[Dataset items]
━━━

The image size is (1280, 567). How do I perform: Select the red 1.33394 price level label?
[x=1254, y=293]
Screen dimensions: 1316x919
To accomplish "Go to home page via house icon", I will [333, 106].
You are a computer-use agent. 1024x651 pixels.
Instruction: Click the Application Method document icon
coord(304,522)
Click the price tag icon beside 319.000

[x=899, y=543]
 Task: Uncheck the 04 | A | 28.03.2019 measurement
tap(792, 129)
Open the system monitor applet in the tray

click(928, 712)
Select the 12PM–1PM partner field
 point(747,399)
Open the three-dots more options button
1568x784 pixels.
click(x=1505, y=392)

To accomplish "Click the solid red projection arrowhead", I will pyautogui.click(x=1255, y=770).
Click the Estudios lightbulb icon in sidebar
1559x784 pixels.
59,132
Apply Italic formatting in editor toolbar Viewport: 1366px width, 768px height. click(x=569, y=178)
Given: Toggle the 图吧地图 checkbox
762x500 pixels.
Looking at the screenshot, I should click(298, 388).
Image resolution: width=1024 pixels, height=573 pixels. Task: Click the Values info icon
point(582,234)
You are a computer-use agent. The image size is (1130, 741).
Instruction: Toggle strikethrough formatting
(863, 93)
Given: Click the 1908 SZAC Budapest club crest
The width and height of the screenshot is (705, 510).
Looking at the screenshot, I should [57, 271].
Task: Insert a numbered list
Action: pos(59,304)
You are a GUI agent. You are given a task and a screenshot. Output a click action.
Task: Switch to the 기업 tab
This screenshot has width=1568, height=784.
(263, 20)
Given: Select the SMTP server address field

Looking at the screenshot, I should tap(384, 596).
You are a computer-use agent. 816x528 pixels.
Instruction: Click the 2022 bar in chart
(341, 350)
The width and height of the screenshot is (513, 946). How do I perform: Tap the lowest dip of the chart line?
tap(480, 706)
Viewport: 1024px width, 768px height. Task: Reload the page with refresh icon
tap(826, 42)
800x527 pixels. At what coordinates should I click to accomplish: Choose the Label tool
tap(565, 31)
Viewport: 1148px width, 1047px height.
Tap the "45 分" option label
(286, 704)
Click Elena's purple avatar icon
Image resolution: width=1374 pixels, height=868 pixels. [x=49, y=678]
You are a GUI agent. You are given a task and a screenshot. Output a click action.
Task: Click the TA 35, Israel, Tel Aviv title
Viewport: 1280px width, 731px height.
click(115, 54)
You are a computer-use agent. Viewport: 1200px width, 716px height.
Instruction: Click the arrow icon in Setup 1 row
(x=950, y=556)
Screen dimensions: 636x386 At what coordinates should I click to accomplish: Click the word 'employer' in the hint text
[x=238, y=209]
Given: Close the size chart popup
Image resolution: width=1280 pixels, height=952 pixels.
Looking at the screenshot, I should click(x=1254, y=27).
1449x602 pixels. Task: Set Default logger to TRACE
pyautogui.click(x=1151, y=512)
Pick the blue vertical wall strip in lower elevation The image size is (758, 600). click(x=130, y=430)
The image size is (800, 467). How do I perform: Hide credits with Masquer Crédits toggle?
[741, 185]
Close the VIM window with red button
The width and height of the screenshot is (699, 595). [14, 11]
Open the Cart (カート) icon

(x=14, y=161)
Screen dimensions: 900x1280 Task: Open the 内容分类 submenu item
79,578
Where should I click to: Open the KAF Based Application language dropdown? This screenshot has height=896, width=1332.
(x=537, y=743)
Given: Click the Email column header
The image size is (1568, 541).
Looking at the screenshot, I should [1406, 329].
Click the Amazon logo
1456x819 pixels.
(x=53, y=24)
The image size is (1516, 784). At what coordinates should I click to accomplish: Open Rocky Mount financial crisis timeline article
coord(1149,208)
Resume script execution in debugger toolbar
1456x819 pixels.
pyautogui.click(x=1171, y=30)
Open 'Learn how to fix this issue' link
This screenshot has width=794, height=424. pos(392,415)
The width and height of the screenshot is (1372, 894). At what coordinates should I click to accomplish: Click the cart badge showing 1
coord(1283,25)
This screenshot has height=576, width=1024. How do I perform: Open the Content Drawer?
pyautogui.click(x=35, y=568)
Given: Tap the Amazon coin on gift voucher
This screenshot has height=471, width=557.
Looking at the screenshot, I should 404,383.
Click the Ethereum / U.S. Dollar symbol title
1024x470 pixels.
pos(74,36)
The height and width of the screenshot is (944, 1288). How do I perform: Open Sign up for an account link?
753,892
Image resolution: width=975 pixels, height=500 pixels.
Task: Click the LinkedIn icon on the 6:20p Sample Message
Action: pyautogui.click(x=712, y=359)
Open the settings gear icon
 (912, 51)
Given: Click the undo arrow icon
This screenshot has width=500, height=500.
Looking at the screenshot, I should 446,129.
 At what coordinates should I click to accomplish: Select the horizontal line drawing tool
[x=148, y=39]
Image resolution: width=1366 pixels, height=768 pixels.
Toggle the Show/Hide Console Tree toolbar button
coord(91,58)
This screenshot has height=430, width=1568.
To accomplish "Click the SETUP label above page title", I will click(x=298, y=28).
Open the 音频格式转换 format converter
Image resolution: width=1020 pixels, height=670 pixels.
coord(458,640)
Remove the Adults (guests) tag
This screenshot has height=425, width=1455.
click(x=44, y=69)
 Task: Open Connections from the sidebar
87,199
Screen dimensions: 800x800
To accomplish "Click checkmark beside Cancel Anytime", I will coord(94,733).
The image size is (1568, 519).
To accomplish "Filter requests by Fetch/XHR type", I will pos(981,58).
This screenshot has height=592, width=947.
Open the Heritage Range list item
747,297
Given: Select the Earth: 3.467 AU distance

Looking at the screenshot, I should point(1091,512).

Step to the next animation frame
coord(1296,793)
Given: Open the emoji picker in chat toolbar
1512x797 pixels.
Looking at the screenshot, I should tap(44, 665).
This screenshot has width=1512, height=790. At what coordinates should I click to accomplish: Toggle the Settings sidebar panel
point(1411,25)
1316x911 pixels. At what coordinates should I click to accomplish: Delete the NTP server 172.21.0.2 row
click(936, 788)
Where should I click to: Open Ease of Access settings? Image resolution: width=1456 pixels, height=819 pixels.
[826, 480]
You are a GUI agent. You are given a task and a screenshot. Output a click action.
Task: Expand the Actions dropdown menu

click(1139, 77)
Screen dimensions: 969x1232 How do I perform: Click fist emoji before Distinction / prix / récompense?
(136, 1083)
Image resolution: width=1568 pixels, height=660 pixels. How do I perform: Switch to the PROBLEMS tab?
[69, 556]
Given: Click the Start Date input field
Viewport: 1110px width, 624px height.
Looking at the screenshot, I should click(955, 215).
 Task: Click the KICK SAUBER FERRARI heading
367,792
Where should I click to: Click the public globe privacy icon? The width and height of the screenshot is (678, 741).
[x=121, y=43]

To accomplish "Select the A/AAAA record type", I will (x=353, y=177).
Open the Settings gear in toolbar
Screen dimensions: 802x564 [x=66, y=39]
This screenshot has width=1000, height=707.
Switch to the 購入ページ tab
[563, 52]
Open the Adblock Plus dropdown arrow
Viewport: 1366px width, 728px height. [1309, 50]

━━━

Copy all of the rows above line for line, with nothing changed.

#### [WRITTEN SOLUTION]
The image size is (1280, 567). How do I perform: Select the red 1.33394 price level label?
[x=1254, y=293]
Screen dimensions: 1316x919
To accomplish "Go to home page via house icon", I will [333, 106].
You are a computer-use agent. 1024x651 pixels.
Instruction: Click the Application Method document icon
coord(304,522)
Click the price tag icon beside 319.000

[x=899, y=543]
 Task: Uncheck the 04 | A | 28.03.2019 measurement
tap(792, 129)
Open the system monitor applet in the tray

click(928, 712)
Select the 12PM–1PM partner field
 point(747,399)
Open the three-dots more options button
1568x784 pixels.
click(x=1505, y=392)

To accomplish "Click the solid red projection arrowhead", I will pyautogui.click(x=1255, y=770).
Click the Estudios lightbulb icon in sidebar
1559x784 pixels.
59,132
Apply Italic formatting in editor toolbar Viewport: 1366px width, 768px height. click(x=569, y=178)
Given: Toggle the 图吧地图 checkbox
762x500 pixels.
Looking at the screenshot, I should click(298, 388).
Image resolution: width=1024 pixels, height=573 pixels. Task: Click the Values info icon
point(582,234)
You are a computer-use agent. The image size is (1130, 741).
Instruction: Toggle strikethrough formatting
(863, 93)
Given: Click the 1908 SZAC Budapest club crest
The width and height of the screenshot is (705, 510).
Looking at the screenshot, I should [57, 271].
Task: Insert a numbered list
Action: pos(59,304)
You are a GUI agent. You are given a task and a screenshot. Output a click action.
Task: Switch to the 기업 tab
This screenshot has width=1568, height=784.
(263, 20)
Given: Select the SMTP server address field

Looking at the screenshot, I should tap(384, 596).
You are a computer-use agent. 816x528 pixels.
Instruction: Click the 2022 bar in chart
(341, 350)
The width and height of the screenshot is (513, 946). How do I perform: Tap the lowest dip of the chart line?
tap(480, 706)
Viewport: 1024px width, 768px height. Task: Reload the page with refresh icon
tap(826, 42)
800x527 pixels. At what coordinates should I click to accomplish: Choose the Label tool
tap(565, 31)
Viewport: 1148px width, 1047px height.
Tap the "45 分" option label
(286, 704)
Click Elena's purple avatar icon
Image resolution: width=1374 pixels, height=868 pixels. [x=49, y=678]
You are a GUI agent. You are given a task and a screenshot. Output a click action.
Task: Click the TA 35, Israel, Tel Aviv title
Viewport: 1280px width, 731px height.
click(115, 54)
You are a computer-use agent. Viewport: 1200px width, 716px height.
Instruction: Click the arrow icon in Setup 1 row
(x=950, y=556)
Screen dimensions: 636x386 At what coordinates should I click to accomplish: Click the word 'employer' in the hint text
[x=238, y=209]
Given: Close the size chart popup
Image resolution: width=1280 pixels, height=952 pixels.
Looking at the screenshot, I should click(x=1254, y=27).
1449x602 pixels. Task: Set Default logger to TRACE
pyautogui.click(x=1151, y=512)
Pick the blue vertical wall strip in lower elevation The image size is (758, 600). click(x=130, y=430)
The image size is (800, 467). How do I perform: Hide credits with Masquer Crédits toggle?
[741, 185]
Close the VIM window with red button
The width and height of the screenshot is (699, 595). [14, 11]
Open the Cart (カート) icon

(x=14, y=161)
Screen dimensions: 900x1280 Task: Open the 内容分类 submenu item
79,578
Where should I click to: Open the KAF Based Application language dropdown? This screenshot has height=896, width=1332.
(x=537, y=743)
Given: Click the Email column header
The image size is (1568, 541).
Looking at the screenshot, I should [1406, 329].
Click the Amazon logo
1456x819 pixels.
(x=53, y=24)
The image size is (1516, 784). At what coordinates should I click to accomplish: Open Rocky Mount financial crisis timeline article
coord(1149,208)
Resume script execution in debugger toolbar
1456x819 pixels.
pyautogui.click(x=1171, y=30)
Open 'Learn how to fix this issue' link
This screenshot has width=794, height=424. pos(392,415)
The width and height of the screenshot is (1372, 894). At what coordinates should I click to accomplish: Click the cart badge showing 1
coord(1283,25)
This screenshot has height=576, width=1024. How do I perform: Open the Content Drawer?
pyautogui.click(x=35, y=568)
Given: Tap the Amazon coin on gift voucher
This screenshot has height=471, width=557.
Looking at the screenshot, I should 404,383.
Click the Ethereum / U.S. Dollar symbol title
1024x470 pixels.
pos(74,36)
The height and width of the screenshot is (944, 1288). How do I perform: Open Sign up for an account link?
753,892
Image resolution: width=975 pixels, height=500 pixels.
Task: Click the LinkedIn icon on the 6:20p Sample Message
Action: pyautogui.click(x=712, y=359)
Open the settings gear icon
 (912, 51)
Given: Click the undo arrow icon
This screenshot has width=500, height=500.
Looking at the screenshot, I should 446,129.
 At what coordinates should I click to accomplish: Select the horizontal line drawing tool
[x=148, y=39]
Image resolution: width=1366 pixels, height=768 pixels.
Toggle the Show/Hide Console Tree toolbar button
coord(91,58)
This screenshot has height=430, width=1568.
To accomplish "Click the SETUP label above page title", I will click(x=298, y=28).
Open the 音频格式转换 format converter
Image resolution: width=1020 pixels, height=670 pixels.
coord(458,640)
Remove the Adults (guests) tag
This screenshot has height=425, width=1455.
click(x=44, y=69)
 Task: Open Connections from the sidebar
87,199
Screen dimensions: 800x800
To accomplish "Click checkmark beside Cancel Anytime", I will coord(94,733).
The image size is (1568, 519).
To accomplish "Filter requests by Fetch/XHR type", I will pos(981,58).
This screenshot has height=592, width=947.
Open the Heritage Range list item
747,297
Given: Select the Earth: 3.467 AU distance

Looking at the screenshot, I should point(1091,512).

Step to the next animation frame
coord(1296,793)
Given: Open the emoji picker in chat toolbar
1512x797 pixels.
Looking at the screenshot, I should tap(44, 665).
This screenshot has width=1512, height=790. At what coordinates should I click to accomplish: Toggle the Settings sidebar panel
point(1411,25)
1316x911 pixels. At what coordinates should I click to accomplish: Delete the NTP server 172.21.0.2 row
click(936, 788)
Where should I click to: Open Ease of Access settings? Image resolution: width=1456 pixels, height=819 pixels.
[826, 480]
You are a GUI agent. You are given a task and a screenshot. Output a click action.
Task: Expand the Actions dropdown menu

click(1139, 77)
Screen dimensions: 969x1232 How do I perform: Click fist emoji before Distinction / prix / récompense?
(136, 1083)
Image resolution: width=1568 pixels, height=660 pixels. How do I perform: Switch to the PROBLEMS tab?
[69, 556]
Given: Click the Start Date input field
Viewport: 1110px width, 624px height.
Looking at the screenshot, I should click(955, 215).
 Task: Click the KICK SAUBER FERRARI heading
367,792
Where should I click to: Click the public globe privacy icon? The width and height of the screenshot is (678, 741).
[x=121, y=43]

To accomplish "Select the A/AAAA record type", I will (x=353, y=177).
Open the Settings gear in toolbar
Screen dimensions: 802x564 [x=66, y=39]
This screenshot has width=1000, height=707.
Switch to the 購入ページ tab
[563, 52]
Open the Adblock Plus dropdown arrow
Viewport: 1366px width, 728px height. [1309, 50]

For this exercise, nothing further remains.